Suppose, what if spam is identified based on content? It is also very difficult. If email spam is detected or on a system with standard style like spiderum, NLP handling is easy. As for SMS systems such as Mocha and Zalo, it is a nightmare because users often use abbreviations, teen codes, or a certain language that only … newcomers can understand to express to the machine. then you have to analyze, label, build models. In other words, you rework NLP Core for each of those codes or languages.
Difficult 4: Real-time processing of big data
When I first started, I didn’t have any experience handling big data using Hadoop, Spark, … I only used pure python and backend libraries like pandas, sklearn. Initially let me detect spam behavior starting from property separation to detect taking 2 hours for about 200,000 users / 10,000,000 records / day. After that, I used queue and split strategy to rule + parallel and distributed processing (all code by themselves without using any big data processing framework) it only took about 20 minutes to process. accomplished.
Another banana is to identify a user with spam behavior in the shortest time, or it can be understood as to identify a user spam based on behavior in less time ?! That’s right ?! You guys didn’t get it wrong. Behavior is something that must be accumulated in a certain period of time but must be identified in real time? = ((((((((
In the difficulty it emerges the wisdom. I handle by continuously scanning the user behavior in very small delta t time eg 1 minute / time. So at time t0 that user has not spam, but at time t1 that user has had enough spam behavior and was identified. Because the scan time or delta t is very small, it can be considered as real time. That is to meet the request of detecting spam behavior of the user as soon as possible: 3
Difficult 5: Finding the attributes of spam users
Back to the difficulty of analyzing user data. Finding the attributes that distinguish spam users from ordinary users is like scavenging for gold. The first thing is to ask the question, what do users usually do? What is spam’s desire? From there find the properties.
But its life is not like a new life. The spammers it behaved like normal guys. For example, the time to send messages between sending messages by spammers is the same as that of regular texters, …

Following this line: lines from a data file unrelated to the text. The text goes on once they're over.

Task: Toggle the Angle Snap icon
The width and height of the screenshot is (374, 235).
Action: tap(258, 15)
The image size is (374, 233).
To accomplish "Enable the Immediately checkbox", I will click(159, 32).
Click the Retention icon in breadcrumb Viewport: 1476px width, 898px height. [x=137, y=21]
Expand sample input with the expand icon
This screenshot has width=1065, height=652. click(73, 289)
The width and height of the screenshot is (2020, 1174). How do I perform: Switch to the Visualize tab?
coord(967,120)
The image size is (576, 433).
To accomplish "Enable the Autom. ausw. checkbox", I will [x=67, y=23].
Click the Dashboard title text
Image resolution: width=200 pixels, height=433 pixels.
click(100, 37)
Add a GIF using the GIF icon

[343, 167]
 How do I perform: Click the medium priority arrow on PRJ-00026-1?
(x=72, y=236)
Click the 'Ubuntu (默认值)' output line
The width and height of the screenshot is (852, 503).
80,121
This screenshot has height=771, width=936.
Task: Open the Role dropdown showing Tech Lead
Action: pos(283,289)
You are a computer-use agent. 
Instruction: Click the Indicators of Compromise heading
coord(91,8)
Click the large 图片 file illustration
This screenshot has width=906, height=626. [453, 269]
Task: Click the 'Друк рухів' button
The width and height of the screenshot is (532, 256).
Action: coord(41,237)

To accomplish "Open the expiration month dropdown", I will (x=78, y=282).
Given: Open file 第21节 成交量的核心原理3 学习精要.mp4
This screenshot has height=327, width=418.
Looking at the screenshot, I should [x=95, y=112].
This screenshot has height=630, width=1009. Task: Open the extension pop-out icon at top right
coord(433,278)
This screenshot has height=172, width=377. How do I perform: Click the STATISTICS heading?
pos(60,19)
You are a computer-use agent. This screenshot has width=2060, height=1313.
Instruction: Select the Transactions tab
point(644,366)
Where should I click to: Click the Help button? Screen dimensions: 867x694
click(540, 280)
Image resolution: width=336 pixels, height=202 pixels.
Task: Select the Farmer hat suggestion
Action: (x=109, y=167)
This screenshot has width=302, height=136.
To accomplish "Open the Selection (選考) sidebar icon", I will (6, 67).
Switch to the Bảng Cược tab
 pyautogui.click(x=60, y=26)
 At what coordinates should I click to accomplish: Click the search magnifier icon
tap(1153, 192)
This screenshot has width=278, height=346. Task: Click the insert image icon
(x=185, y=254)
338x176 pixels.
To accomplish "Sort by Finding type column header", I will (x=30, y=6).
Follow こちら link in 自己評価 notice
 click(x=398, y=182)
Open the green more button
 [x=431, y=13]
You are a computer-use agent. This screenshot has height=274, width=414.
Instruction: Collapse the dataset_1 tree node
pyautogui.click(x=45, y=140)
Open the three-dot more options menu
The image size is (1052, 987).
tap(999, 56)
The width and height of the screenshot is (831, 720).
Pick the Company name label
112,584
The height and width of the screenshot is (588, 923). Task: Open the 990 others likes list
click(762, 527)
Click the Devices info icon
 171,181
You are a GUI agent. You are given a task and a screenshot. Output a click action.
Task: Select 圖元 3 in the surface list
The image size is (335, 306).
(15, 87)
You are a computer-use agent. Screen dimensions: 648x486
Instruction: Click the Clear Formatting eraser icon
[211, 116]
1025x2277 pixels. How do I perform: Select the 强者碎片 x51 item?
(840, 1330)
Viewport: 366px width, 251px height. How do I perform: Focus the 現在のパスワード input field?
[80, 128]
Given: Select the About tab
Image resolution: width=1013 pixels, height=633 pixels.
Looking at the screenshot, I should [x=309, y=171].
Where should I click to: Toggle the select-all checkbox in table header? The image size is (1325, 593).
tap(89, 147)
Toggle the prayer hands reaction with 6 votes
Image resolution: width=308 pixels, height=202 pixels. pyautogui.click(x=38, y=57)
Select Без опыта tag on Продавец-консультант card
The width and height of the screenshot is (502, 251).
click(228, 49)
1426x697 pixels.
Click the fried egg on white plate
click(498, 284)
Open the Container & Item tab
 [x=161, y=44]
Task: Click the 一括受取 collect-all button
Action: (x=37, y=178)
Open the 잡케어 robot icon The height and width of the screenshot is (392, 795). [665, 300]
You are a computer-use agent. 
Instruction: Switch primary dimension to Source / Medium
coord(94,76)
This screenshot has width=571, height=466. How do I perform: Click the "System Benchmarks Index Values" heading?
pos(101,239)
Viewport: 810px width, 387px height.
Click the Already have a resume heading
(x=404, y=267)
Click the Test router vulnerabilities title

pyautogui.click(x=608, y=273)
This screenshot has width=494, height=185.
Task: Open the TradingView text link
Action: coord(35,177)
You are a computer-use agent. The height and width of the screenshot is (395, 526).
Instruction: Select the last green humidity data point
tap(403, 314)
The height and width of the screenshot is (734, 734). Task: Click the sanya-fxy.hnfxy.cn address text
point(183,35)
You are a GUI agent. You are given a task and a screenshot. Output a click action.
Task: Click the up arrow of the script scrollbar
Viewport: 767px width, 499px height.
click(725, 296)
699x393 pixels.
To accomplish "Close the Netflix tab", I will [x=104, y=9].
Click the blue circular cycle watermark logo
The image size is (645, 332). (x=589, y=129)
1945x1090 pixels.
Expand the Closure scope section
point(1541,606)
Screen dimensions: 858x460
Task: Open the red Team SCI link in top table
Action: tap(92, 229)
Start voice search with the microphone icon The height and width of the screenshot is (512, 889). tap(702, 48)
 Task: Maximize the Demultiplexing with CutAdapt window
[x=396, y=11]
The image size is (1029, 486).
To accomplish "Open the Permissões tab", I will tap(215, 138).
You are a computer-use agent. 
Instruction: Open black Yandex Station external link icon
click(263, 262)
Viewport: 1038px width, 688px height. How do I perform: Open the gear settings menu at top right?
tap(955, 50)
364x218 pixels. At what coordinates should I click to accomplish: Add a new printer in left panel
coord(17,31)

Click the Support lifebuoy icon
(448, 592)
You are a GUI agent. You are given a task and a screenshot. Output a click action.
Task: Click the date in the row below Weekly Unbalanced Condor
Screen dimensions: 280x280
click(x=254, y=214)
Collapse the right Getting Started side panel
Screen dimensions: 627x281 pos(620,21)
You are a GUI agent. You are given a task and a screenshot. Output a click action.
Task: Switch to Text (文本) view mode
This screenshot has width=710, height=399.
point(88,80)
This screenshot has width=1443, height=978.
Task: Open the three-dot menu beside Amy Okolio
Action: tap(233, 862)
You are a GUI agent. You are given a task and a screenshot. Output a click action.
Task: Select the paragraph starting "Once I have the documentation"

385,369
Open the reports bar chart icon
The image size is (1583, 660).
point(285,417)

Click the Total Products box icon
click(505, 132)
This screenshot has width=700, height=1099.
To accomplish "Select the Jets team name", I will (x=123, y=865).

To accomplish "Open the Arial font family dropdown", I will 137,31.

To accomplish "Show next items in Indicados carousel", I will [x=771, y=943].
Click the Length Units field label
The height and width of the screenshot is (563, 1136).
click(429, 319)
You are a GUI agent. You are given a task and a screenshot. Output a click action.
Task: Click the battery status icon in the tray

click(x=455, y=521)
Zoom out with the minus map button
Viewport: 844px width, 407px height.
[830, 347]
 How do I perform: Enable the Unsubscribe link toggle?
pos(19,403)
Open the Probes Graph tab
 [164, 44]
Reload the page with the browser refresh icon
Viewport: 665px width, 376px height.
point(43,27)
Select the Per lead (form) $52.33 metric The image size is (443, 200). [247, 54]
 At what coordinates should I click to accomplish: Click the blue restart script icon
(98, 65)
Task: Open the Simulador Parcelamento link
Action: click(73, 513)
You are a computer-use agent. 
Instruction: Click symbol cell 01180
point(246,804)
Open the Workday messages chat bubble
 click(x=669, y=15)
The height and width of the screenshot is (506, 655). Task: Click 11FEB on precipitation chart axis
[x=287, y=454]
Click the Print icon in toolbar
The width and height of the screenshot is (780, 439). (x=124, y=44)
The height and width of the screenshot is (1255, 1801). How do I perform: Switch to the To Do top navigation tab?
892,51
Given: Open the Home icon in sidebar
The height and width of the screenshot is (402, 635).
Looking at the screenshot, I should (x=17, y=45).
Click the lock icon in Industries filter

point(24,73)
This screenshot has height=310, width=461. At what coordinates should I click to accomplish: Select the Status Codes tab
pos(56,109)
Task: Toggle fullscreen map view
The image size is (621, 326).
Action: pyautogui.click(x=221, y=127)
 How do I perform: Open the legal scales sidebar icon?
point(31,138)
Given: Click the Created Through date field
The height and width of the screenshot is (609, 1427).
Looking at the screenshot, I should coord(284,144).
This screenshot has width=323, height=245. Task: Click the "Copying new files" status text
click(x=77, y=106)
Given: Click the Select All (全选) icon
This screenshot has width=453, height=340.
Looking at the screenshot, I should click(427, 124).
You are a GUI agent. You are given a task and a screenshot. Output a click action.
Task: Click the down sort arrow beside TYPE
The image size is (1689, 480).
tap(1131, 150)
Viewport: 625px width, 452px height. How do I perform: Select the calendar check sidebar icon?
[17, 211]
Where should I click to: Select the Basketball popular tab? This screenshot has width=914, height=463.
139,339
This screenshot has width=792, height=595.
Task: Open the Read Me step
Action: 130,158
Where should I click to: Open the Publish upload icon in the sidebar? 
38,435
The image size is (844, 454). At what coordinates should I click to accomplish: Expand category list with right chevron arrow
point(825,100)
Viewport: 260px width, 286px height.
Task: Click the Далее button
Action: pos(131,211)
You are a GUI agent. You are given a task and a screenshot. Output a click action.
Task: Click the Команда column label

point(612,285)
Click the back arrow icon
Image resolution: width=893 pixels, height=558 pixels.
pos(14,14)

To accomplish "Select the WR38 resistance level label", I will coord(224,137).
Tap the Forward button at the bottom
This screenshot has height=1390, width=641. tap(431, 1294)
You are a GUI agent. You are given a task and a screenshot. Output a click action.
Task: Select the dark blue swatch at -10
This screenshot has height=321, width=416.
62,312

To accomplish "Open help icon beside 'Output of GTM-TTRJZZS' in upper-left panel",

So how to find properties? The answer is to keep thinking, query the data, visualize it into charts and metrics to compare spam users with normal users =))) Explain the meaning and origin!
Difficult 6: Evaluation
Usually when evaluating a classification model people often use Accurancy or True / False Positive / Negative. But that’s when we already have a labeled dataset available for research. But when applied in practice, the data we have is purely unlabeled data. Therefore, how to evaluate a model when we have to label about 10,000,000 records per day = ((((((The only way is to hire a team to label to know exactly)
But the poor can not play like that, we only have statistics and assessment based on the results returned by the model. For example, in the model we recognize 100 spam users / day in which 90 users are truly spam, we can temporarily consider it 90% correct. Plus the percentage of spam users that we listed earlier to compare to see if the reality is true. If the previous statistic rate compared to the model guessing the difference is not more than 10%, the odds are very high that your model is correct
After about the last 2 months I have built the model and the rate is quite good at 96% – this number is only judged by the spam detection messages that the model returns. Well, well, temporarily satisfied. But there is still a lot of work to do and to optimize because users are always searching for and surpassing the AI model.